(PROVIDED PASSAGE Opens)

Editorial: Covering suicide

MENTAL HEALTH. Using education, stakeholders can focus on measures to promote mental wellness, as well as follow up on the prioritizing of public resources, such as Cebu City Mayor Edgardo Labella’s plan to include a mental health facility in the Cebu City Medical Center when it becomes operational next year. (File Foto)
MENTAL HEALTH. Using education, stakeholders can focus on measures to promote mental wellness, as well as follow up on the prioritizing of public resources, such as Cebu City Mayor Edgardo Labella’s plan to include a mental health facility in the Cebu City Medical Center when it becomes operational next year. (File Foto)

WHEN a young Cebuano jumped off a bridge in Cebu last August, his death was covered extensively on the mainstream media and the social media.

From the standpoint of mental wellness, whose advocates put foremost the prevention of suicide, the consequent coverage reifies the need for journalists and netizens to be sensitive in discussing suicide and avoiding the sensationalized coverage that, based on evidence, leads to acts of imitation that end in attempted or completed suicide.

Last Oct. 10, which was World Mental Health Day 2019, the World Health Organization (WHO) greenlighted the message that stakeholders must work together to prevent the life lost to suicide every 40 seconds.

(PROVIDED PASSAGE Closes)
(STORED DATA Opens)

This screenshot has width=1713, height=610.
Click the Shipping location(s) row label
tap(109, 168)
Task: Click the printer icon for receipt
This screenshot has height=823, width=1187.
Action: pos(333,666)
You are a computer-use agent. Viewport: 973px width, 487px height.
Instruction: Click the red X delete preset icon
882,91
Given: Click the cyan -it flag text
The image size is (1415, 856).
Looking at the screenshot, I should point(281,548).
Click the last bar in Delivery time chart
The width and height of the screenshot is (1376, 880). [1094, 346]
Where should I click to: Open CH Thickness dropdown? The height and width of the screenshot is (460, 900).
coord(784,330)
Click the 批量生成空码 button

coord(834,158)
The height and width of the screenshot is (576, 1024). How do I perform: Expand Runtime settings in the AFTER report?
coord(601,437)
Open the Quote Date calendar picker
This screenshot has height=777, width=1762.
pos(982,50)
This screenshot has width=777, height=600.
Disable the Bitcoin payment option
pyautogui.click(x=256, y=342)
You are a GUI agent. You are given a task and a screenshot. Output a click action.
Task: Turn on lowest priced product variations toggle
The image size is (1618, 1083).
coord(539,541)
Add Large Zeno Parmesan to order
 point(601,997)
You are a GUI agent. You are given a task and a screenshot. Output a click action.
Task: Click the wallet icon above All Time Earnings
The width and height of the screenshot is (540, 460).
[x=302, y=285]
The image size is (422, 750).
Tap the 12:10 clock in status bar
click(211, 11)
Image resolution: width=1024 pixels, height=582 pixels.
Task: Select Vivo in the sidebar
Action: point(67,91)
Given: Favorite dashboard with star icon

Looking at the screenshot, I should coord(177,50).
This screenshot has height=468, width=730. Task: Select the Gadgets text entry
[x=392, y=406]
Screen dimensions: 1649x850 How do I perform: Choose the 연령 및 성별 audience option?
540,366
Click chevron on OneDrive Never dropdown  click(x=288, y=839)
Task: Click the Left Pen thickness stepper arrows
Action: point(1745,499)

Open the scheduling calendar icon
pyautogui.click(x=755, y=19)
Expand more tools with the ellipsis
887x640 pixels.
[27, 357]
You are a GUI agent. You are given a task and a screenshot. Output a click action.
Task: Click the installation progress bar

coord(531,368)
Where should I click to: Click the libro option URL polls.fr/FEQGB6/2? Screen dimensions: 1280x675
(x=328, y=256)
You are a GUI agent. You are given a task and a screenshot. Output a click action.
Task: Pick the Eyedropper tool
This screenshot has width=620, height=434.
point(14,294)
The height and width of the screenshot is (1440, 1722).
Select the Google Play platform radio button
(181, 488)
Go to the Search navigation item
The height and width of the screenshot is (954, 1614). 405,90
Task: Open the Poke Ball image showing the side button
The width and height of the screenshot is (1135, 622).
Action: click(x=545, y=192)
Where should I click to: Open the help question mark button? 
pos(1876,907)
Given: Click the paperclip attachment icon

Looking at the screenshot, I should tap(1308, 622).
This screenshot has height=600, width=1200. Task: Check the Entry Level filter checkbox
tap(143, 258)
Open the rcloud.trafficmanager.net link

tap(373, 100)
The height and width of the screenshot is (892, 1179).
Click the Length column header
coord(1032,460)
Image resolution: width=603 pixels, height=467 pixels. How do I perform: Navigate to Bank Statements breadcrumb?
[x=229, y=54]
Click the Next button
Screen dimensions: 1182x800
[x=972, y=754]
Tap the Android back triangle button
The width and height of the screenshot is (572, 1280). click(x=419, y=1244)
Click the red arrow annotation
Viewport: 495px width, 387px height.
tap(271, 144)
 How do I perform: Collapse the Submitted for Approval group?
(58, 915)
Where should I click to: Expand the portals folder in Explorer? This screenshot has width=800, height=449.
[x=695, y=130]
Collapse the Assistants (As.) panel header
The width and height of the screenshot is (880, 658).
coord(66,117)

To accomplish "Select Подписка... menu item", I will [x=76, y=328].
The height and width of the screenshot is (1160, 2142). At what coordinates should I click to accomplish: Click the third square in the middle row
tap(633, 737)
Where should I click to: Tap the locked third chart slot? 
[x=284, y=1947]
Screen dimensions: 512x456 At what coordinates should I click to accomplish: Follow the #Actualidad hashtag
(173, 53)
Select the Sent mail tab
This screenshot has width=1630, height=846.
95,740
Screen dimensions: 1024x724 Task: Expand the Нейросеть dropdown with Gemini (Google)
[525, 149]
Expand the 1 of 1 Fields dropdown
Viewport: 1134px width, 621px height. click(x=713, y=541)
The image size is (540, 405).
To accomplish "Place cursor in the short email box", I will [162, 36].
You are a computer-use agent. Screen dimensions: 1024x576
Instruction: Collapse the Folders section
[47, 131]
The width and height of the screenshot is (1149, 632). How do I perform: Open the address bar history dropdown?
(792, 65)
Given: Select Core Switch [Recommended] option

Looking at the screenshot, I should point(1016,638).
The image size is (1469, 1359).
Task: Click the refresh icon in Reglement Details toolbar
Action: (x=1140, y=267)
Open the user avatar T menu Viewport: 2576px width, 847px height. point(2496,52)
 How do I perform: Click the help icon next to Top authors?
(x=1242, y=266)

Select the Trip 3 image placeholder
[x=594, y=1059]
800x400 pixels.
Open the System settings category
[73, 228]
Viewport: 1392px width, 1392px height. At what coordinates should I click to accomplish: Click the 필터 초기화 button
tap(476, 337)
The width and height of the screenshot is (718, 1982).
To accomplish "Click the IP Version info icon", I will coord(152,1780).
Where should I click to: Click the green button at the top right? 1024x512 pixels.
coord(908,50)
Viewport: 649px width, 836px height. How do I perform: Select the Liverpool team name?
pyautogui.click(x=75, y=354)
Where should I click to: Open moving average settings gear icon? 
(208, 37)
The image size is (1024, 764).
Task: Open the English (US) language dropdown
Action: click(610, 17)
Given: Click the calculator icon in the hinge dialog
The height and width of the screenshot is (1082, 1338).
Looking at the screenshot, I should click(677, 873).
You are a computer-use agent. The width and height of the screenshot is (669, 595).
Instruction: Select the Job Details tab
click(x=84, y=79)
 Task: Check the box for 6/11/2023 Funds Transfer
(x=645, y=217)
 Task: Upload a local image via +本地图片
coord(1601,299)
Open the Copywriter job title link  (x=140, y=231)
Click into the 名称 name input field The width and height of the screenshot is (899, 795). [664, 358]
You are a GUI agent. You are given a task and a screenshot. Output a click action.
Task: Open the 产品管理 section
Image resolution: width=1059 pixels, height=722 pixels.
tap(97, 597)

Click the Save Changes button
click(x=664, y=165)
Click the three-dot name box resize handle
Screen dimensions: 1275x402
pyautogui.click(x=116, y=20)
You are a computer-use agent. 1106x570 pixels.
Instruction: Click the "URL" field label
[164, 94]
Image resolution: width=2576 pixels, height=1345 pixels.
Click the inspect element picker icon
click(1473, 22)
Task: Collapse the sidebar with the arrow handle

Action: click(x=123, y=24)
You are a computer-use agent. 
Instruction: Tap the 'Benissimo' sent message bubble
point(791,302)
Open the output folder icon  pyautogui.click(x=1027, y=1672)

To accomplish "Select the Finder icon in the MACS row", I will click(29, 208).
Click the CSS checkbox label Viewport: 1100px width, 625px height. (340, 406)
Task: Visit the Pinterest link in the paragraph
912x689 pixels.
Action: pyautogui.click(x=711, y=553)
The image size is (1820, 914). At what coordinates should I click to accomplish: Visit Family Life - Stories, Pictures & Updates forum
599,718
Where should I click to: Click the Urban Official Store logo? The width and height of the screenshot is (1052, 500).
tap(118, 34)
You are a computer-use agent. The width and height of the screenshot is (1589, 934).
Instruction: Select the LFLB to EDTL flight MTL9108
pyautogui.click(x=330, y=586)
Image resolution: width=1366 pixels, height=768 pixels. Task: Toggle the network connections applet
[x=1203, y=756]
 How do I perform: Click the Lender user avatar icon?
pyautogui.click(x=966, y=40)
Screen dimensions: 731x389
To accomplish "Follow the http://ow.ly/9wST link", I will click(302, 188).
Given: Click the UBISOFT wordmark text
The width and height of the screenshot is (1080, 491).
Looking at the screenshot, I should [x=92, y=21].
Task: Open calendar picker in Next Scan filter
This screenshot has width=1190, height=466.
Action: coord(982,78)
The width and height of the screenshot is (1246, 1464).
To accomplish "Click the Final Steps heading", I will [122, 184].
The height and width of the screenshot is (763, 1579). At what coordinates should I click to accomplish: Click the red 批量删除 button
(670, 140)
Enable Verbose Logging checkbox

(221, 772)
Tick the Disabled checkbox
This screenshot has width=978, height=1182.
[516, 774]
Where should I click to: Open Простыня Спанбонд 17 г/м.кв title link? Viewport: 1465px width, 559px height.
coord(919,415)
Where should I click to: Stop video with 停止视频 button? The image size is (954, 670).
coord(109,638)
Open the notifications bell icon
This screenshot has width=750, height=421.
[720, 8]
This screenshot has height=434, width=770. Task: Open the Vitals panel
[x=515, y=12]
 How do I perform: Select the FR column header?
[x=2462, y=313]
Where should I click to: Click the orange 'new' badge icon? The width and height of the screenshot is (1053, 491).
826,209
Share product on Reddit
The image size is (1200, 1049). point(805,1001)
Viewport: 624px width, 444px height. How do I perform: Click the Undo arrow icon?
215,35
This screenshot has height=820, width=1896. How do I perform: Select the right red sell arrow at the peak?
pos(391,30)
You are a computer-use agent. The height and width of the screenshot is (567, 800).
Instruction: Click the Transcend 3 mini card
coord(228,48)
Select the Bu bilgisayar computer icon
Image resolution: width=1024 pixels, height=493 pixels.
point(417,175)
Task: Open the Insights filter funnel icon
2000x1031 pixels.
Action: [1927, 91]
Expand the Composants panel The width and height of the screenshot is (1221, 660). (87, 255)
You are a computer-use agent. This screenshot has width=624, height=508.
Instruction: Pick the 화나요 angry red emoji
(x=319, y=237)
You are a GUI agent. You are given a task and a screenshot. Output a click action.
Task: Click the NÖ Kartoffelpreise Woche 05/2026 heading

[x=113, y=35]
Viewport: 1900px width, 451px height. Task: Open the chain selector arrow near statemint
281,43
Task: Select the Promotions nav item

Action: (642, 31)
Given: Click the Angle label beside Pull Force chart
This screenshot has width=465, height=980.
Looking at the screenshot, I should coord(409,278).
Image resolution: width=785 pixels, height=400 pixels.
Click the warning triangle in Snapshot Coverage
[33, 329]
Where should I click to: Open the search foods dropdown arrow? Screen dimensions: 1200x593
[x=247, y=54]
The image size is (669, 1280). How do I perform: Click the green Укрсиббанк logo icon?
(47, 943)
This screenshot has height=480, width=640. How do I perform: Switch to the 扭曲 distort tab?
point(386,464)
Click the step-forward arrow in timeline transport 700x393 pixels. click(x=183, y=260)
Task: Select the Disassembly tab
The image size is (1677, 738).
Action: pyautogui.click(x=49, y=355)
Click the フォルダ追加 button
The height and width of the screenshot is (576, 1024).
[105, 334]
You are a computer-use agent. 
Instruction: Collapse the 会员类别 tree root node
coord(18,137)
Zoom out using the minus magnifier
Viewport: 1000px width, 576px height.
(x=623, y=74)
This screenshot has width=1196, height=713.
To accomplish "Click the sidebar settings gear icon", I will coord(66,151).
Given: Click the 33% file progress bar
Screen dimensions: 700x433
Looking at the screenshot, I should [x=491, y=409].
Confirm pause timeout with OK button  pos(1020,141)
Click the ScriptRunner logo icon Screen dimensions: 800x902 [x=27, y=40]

(STORED DATA Closes)

• _REQUIRED WORK_
Answer these from the editorial on covering suicide:
(a) What did the young Cebuano jump off last August?
(b) What does Cebu City Mayor Edgardo Labella plan to include in the Cebu City Medical Center?
(c) On what date was World Mental Health Day 2019?
The lines that come after the editorial aren't needed here.

• _PROBLEM SOLUTION_
(a) A bridge in Cebu.
(b) A mental health facility.
(c) Oct. 10.